Listed entries section start
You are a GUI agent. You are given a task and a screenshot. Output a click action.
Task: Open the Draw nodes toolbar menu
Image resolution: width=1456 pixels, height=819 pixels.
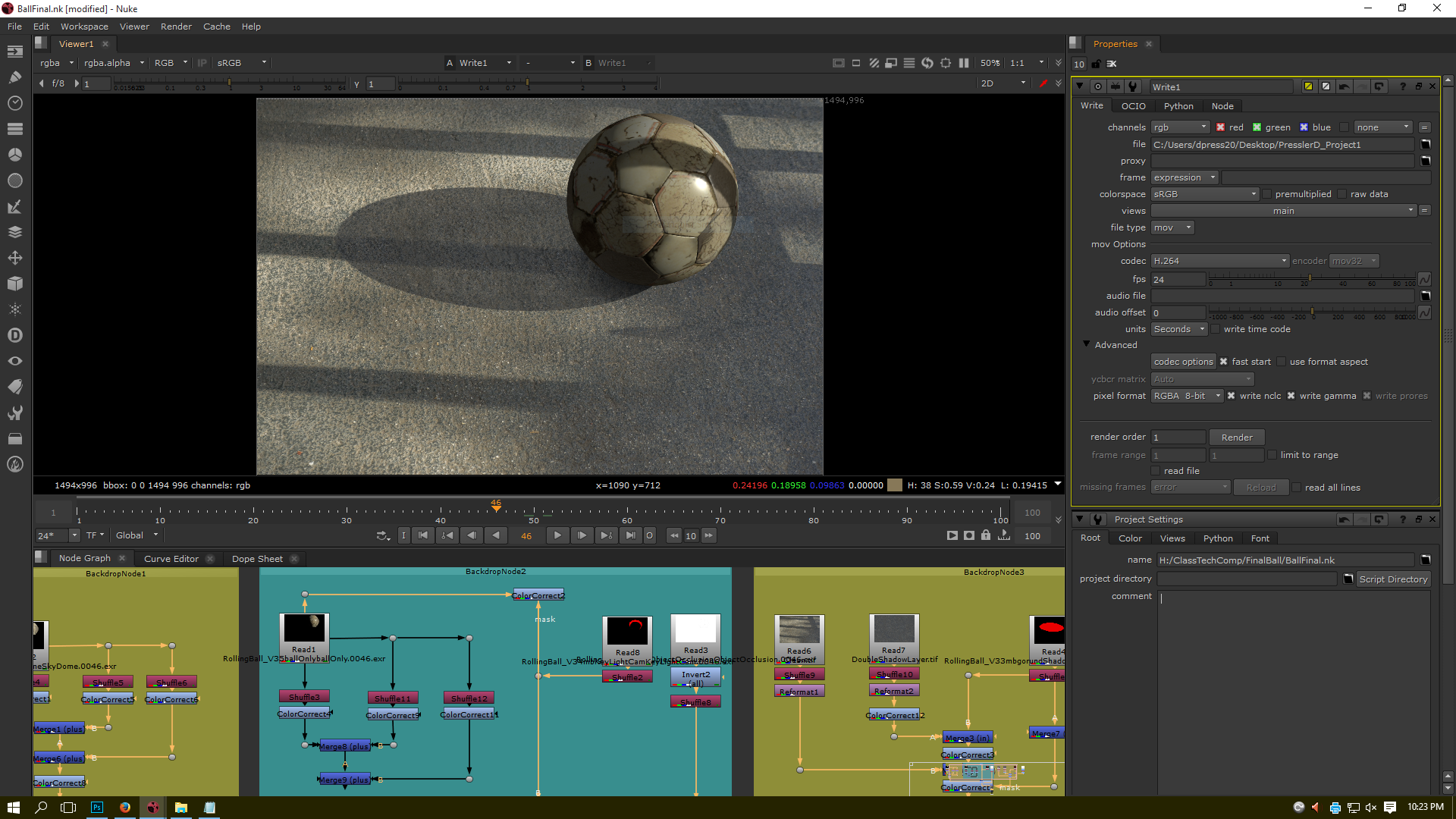click(x=14, y=77)
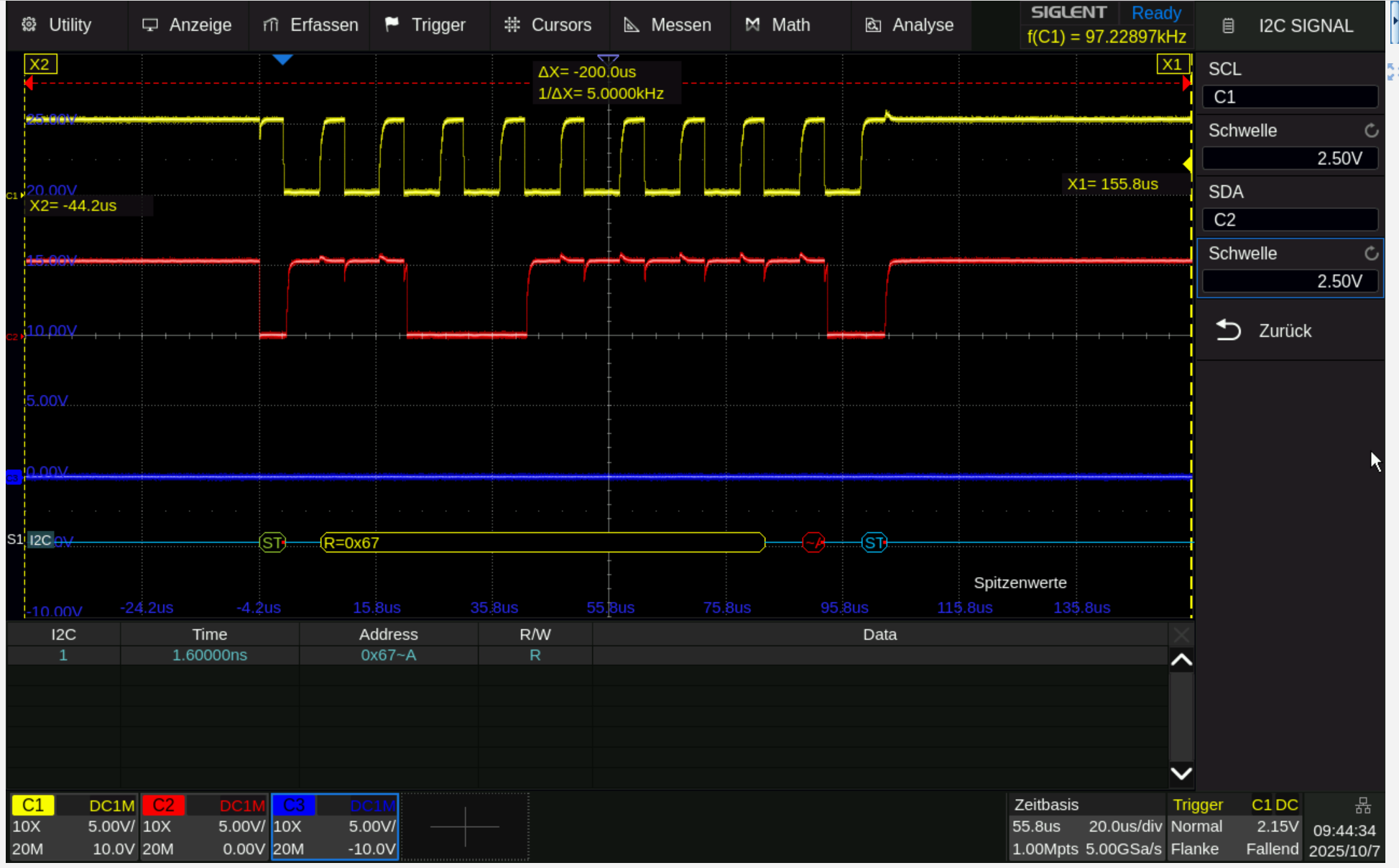Viewport: 1399px width, 868px height.
Task: Open the Messen measurement icon
Action: 631,24
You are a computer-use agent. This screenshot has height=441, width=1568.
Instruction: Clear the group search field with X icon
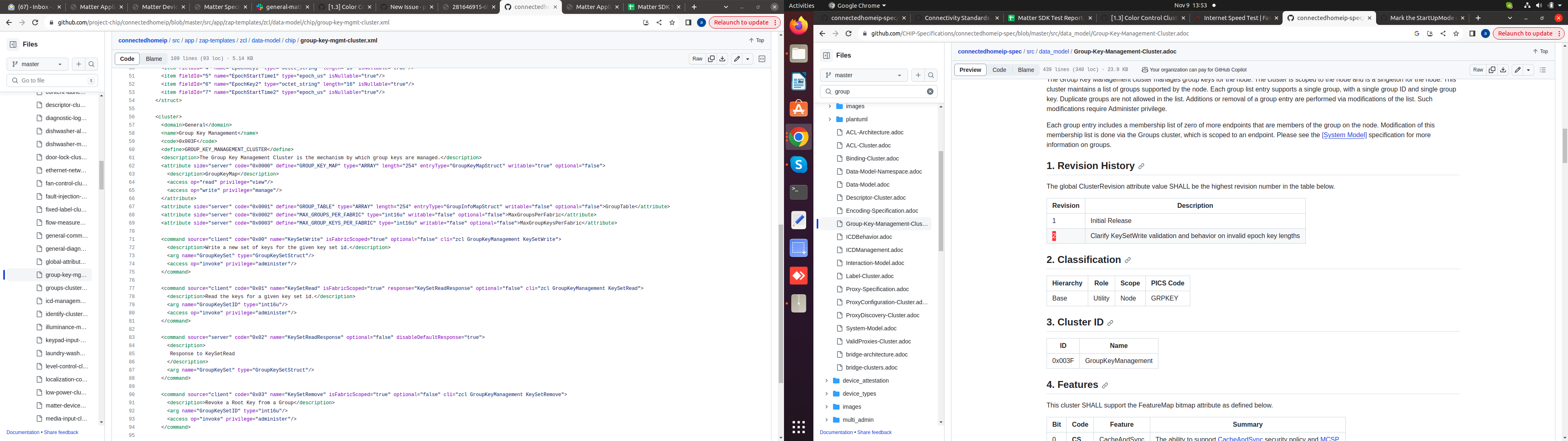(929, 91)
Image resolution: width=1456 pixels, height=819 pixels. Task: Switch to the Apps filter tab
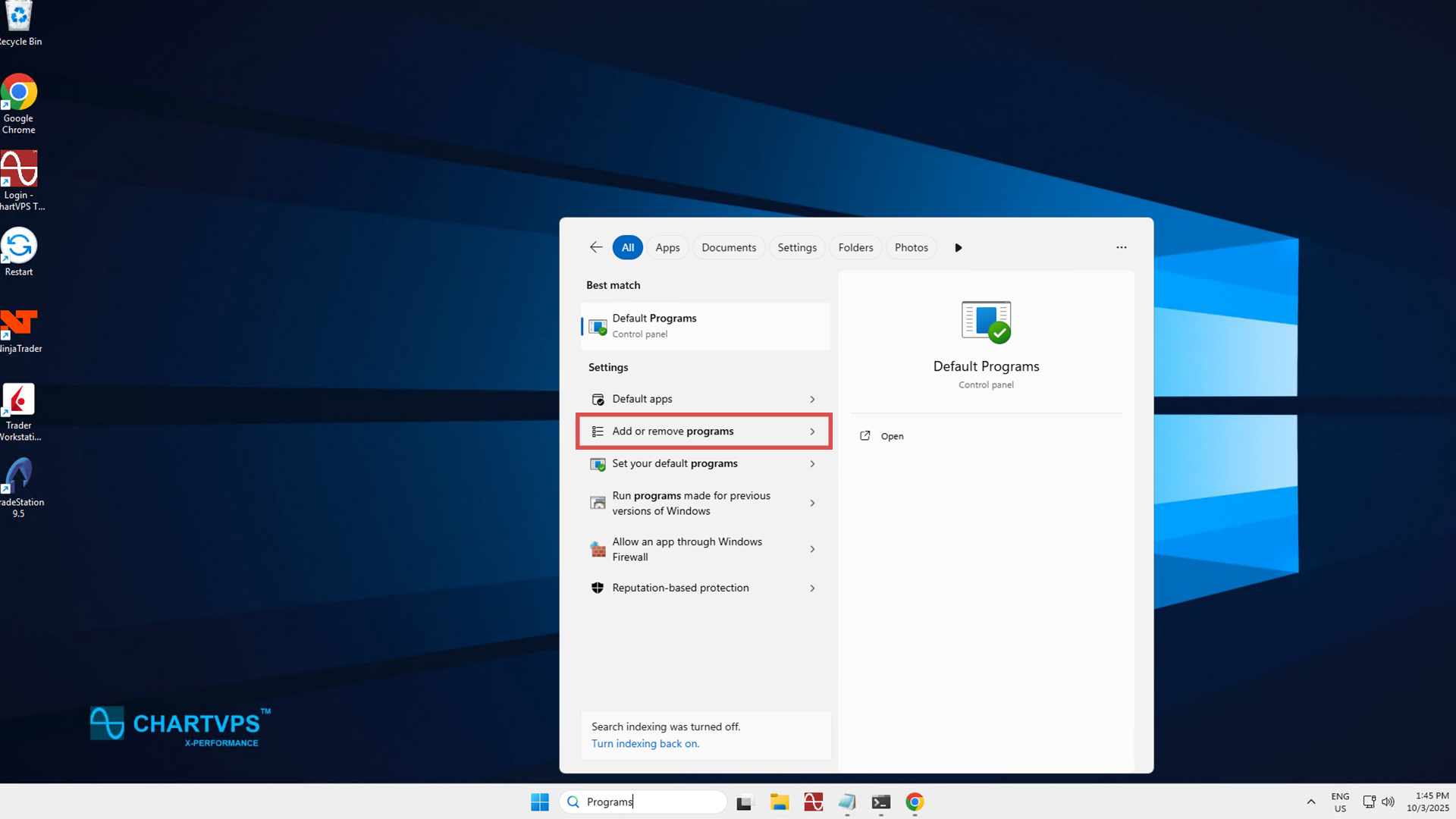(x=667, y=247)
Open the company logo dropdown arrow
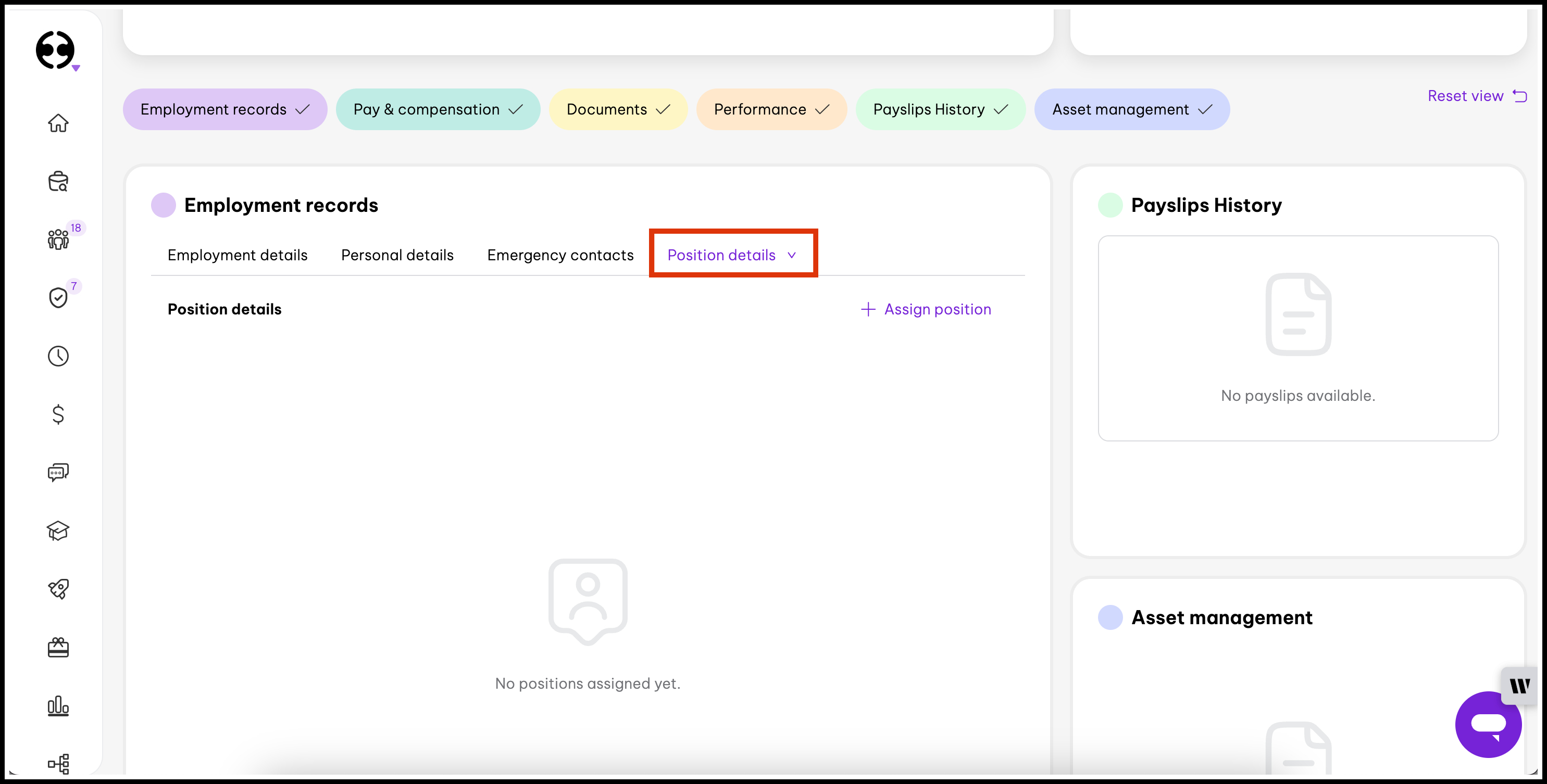The width and height of the screenshot is (1547, 784). point(76,68)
Listed entries section end
Only the lines from the one containing "Apps filter tab" through the final line of the entries belong in the copy, both ends included. Pictures stay out.

Result below ->
Image resolution: width=1456 pixels, height=819 pixels. Task: Switch to the Apps filter tab
(x=667, y=247)
Open the company logo dropdown arrow
The width and height of the screenshot is (1547, 784). point(76,68)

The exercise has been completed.